The problem. The following listing has lines to check for the word "Select"; give only the number of lines that contain it.

^^^^

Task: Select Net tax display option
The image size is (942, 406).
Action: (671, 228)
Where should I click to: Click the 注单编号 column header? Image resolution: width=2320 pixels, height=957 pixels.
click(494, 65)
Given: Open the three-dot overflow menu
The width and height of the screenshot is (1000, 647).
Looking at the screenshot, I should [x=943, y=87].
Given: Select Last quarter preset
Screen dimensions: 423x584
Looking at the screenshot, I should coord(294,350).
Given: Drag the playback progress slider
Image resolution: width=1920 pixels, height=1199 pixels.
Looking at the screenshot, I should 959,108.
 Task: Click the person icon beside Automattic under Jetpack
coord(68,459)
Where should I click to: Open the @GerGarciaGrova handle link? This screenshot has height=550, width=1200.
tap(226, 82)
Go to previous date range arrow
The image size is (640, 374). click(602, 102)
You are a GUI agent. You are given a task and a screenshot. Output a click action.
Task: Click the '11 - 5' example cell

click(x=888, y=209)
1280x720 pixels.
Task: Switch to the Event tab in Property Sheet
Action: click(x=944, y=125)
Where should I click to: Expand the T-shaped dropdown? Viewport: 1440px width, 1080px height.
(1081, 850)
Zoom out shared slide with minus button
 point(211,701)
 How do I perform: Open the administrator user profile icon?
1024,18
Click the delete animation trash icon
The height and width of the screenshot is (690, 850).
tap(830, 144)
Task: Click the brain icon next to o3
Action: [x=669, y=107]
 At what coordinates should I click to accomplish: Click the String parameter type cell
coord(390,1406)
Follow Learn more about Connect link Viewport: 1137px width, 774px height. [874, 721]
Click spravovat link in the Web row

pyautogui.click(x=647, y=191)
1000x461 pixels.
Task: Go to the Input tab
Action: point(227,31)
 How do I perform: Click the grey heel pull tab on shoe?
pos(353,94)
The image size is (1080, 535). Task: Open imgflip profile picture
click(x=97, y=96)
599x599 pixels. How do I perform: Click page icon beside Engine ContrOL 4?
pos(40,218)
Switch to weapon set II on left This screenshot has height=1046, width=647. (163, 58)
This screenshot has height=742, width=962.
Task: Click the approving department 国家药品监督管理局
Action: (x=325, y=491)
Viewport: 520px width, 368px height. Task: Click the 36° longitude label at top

^^^^

Response. 2